1. Con ordinanza del 30 novembre 2010, il Tribunale di Foggia, decidendo quale giudice dell’esecuzione:

– ha rigettato la richiesta di correzione dell’errore materiale della sentenza del Tribunale di Foggia n. 838/08, avanzata nell’interesse di D.M.M., rilevando che la pena irrogata con la sentenza di patteggiamento coincideva con quella richiesta dalle parti, e che la riduzione della pena prevista dalla legge non era di un terzo ma fino a un terzo;

– ha revocato il beneficio dell’indulto concesso, ai sensi della L. n. 241 del 2006, nella misura di un anno, un mese e tredici giorni di reclusione ed Euro 2.917,97 di multa e nella misura di dieci mesi di arresto ed Euro 103,29 di ammenda con ordinanza dell’11 dicembre 2006 del Tribunale di Foggia – Sezione distaccata di San Severo e nella misura di un anno e diciassette giorni di reclusione ed Euro 154,94 di multa con ordinanza del 18 settembre 2008 del Tribunale di Lucera, su cumulo del 12 marzo 2009 del Tribunale di Larino.

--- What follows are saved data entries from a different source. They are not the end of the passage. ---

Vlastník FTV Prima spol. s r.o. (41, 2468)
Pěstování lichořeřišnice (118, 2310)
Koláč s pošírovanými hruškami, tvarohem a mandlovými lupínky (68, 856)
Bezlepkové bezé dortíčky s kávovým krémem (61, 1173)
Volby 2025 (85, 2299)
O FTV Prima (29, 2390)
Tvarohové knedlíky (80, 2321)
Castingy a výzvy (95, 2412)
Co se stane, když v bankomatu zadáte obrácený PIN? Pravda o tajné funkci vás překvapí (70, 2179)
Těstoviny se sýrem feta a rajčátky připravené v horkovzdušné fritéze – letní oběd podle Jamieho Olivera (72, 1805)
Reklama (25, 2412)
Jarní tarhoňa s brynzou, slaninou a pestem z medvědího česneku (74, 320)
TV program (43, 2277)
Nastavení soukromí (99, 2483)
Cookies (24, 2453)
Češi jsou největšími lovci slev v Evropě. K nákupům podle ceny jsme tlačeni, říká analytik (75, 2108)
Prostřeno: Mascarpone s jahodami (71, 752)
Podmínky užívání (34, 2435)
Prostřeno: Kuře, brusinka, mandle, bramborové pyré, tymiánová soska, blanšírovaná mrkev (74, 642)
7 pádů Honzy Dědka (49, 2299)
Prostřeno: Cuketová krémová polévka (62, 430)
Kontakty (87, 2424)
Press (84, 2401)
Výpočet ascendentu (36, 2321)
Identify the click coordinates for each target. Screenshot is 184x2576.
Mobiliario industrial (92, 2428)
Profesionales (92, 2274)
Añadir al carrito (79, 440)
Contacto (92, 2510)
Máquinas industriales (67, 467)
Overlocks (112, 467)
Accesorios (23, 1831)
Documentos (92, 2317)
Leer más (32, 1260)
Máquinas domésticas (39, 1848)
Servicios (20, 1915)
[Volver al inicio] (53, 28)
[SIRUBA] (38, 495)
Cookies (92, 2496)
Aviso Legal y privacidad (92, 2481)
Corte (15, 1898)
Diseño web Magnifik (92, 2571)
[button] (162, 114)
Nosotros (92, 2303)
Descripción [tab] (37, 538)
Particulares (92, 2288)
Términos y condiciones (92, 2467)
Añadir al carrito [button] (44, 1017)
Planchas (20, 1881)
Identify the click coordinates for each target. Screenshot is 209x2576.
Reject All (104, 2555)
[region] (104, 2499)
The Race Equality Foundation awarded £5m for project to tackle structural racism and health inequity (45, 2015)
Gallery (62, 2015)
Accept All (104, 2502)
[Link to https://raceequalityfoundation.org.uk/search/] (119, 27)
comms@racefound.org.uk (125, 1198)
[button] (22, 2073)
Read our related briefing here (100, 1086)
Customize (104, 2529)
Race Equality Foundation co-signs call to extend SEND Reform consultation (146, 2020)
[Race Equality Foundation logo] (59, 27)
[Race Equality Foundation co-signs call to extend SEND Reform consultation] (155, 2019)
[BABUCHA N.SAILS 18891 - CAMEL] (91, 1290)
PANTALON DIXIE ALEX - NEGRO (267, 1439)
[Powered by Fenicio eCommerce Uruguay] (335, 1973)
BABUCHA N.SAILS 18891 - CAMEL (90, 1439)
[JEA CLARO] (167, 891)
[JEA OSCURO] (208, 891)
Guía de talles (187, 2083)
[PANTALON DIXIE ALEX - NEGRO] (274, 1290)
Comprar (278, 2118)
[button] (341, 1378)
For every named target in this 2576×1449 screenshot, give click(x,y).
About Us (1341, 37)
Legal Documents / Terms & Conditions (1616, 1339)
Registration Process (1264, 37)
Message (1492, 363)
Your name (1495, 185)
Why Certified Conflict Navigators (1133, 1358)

A ragione di detta seconda decisione, il Giudice osservava che sussistevano i presupposti per la revoca dell’indulto, avendo il D. M. commesso in data 30 gennaio 2008, e quindi nel quinquennio successivo alla concessione del benefico, nuovi fatti non colposi per i quali aveva concordato l’applicazione di una pena nella misura di due anni e otto mesi di reclusione ed Euro seicento di multa, ed essendo la sentenza di applicazione concordata della pena equiparata, ai sensi dell’art. 445 c.p.p., comma 1-bis, e salvo diverse disposizioni di legge, a una pronuncia di condanna.

2. Avverso detto provvedimento ha proposto ricorso per cassazione personalmente D.M.M., che ne chiede l’annullamento, sulla base di tre motivi.

2.1. Con il primo motivo il ricorrente denuncia violazione di legge, ex art. 606 c.p.p., comma 1, lett. c), con riferimento agli artt. 666 e 674 cod. proc. pen., e vizio della motivazione, ex art. 606 c.p.p., comma 1, lett. e), deducendo la nullità del provvedimento di cumulo delle pene concorrenti e la nullità del provvedimento camerale per avere il Pubblico Ministero revocato l’indulto moto proprio già in sede di cumulo, emettendo provvisoriamente un provvedimento di natura decisoria, da adottarsi da parte del giudice dell’esecuzione nel contraddicono delle parti.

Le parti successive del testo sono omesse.